Stored data:
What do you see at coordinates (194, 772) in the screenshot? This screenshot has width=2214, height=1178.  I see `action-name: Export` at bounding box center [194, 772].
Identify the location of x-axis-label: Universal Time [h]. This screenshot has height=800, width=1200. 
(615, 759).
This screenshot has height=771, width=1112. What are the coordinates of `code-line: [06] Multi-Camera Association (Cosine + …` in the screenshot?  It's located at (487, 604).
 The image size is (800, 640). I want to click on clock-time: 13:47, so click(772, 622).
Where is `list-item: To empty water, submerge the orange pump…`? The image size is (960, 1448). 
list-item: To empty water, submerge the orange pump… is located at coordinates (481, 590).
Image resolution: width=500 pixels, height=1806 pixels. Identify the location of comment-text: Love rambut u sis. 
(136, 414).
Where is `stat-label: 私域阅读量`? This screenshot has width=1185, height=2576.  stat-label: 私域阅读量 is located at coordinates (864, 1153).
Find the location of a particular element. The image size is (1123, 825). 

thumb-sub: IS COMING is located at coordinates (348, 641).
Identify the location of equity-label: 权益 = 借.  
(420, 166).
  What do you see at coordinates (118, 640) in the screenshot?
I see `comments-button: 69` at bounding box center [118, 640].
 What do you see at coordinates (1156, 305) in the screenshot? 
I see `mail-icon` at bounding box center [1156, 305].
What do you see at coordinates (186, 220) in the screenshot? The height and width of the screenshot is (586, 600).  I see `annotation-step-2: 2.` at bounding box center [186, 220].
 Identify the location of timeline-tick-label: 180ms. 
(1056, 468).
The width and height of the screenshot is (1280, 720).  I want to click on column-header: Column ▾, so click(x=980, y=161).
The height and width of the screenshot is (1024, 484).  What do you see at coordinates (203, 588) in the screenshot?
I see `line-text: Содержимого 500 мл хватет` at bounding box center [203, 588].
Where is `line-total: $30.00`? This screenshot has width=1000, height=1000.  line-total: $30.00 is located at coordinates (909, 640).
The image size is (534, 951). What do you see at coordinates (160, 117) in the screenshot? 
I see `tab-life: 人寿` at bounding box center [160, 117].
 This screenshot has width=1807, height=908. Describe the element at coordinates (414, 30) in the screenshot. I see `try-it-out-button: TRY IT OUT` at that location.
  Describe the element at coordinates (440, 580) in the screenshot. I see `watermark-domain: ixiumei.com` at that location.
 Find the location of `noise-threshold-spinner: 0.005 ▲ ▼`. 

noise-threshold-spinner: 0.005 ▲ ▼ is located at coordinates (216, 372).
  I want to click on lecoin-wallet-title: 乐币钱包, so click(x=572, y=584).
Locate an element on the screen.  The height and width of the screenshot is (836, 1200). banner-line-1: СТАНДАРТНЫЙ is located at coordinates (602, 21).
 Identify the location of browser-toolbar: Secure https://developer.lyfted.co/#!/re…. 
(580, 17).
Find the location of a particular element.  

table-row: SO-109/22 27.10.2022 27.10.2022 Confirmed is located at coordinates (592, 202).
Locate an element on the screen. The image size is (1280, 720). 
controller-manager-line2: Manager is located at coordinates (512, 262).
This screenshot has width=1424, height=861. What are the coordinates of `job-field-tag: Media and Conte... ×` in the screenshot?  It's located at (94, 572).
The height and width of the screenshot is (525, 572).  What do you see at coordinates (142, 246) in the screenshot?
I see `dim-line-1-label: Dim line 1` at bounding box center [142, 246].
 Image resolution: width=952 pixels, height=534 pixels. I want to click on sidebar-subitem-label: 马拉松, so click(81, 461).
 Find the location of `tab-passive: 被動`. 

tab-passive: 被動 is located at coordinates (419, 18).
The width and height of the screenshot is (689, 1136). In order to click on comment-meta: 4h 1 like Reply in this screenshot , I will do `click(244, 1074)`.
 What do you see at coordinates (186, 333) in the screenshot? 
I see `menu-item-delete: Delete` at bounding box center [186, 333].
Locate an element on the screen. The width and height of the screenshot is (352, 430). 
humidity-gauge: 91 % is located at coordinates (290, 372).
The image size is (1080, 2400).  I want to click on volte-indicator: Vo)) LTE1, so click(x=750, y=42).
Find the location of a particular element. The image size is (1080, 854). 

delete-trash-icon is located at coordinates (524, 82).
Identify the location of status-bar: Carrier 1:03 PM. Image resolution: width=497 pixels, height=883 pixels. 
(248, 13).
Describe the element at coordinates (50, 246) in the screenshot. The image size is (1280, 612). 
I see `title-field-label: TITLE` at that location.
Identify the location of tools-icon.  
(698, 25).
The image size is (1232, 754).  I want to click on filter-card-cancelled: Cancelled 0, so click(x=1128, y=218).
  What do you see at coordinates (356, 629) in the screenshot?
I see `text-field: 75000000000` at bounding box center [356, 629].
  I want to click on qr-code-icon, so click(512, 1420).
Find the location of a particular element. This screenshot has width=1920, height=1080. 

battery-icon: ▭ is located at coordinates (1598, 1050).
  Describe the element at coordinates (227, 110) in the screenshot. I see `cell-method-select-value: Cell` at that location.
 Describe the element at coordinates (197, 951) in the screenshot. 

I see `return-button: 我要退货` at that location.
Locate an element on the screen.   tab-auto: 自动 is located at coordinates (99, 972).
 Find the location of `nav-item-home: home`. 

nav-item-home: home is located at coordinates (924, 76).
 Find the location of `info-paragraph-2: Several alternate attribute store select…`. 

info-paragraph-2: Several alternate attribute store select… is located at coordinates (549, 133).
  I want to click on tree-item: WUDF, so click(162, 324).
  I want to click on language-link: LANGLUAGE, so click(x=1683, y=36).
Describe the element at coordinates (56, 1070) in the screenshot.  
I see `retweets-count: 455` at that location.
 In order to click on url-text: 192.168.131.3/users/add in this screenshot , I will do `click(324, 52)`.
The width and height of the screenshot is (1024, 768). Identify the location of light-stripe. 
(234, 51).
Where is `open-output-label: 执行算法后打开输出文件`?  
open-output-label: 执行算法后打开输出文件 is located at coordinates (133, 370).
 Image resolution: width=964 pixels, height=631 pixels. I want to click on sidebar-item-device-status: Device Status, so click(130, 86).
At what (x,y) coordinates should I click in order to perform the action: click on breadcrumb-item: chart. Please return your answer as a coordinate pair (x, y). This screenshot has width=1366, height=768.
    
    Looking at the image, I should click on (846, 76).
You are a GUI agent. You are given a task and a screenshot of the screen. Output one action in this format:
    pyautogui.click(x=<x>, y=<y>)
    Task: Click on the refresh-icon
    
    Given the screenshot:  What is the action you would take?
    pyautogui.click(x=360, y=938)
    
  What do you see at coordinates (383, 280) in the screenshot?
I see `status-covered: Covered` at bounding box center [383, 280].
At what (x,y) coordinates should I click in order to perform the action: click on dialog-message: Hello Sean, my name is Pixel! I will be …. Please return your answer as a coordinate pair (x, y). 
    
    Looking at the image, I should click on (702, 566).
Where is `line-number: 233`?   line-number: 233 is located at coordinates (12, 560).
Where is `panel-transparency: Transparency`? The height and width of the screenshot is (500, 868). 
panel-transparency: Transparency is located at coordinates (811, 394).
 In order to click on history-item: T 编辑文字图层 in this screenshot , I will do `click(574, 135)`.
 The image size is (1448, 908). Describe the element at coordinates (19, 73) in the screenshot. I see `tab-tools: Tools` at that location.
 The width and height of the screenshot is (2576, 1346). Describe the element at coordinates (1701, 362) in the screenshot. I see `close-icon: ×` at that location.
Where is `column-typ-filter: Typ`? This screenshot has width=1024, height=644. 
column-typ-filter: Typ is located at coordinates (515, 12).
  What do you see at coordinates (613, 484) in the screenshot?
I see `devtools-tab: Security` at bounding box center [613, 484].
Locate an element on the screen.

• [EXERCISE DESCRIPTION]
Show each line of the entries above that contains the word "Where", copying every such line in full.

• [TASK OUTPUT]
Where is `list-item: To empty water, submerge the orange pump…`? The image size is (960, 1448). 
Where is `stat-label: 私域阅读量`? This screenshot has width=1185, height=2576.  stat-label: 私域阅读量 is located at coordinates (864, 1153).
Where is `line-total: $30.00`? This screenshot has width=1000, height=1000.  line-total: $30.00 is located at coordinates (909, 640).
Where is `open-output-label: 执行算法后打开输出文件`?  
Where is `line-number: 233`?   line-number: 233 is located at coordinates (12, 560).
Where is `panel-transparency: Transparency`? The height and width of the screenshot is (500, 868). 
Where is `column-typ-filter: Typ`? This screenshot has width=1024, height=644. 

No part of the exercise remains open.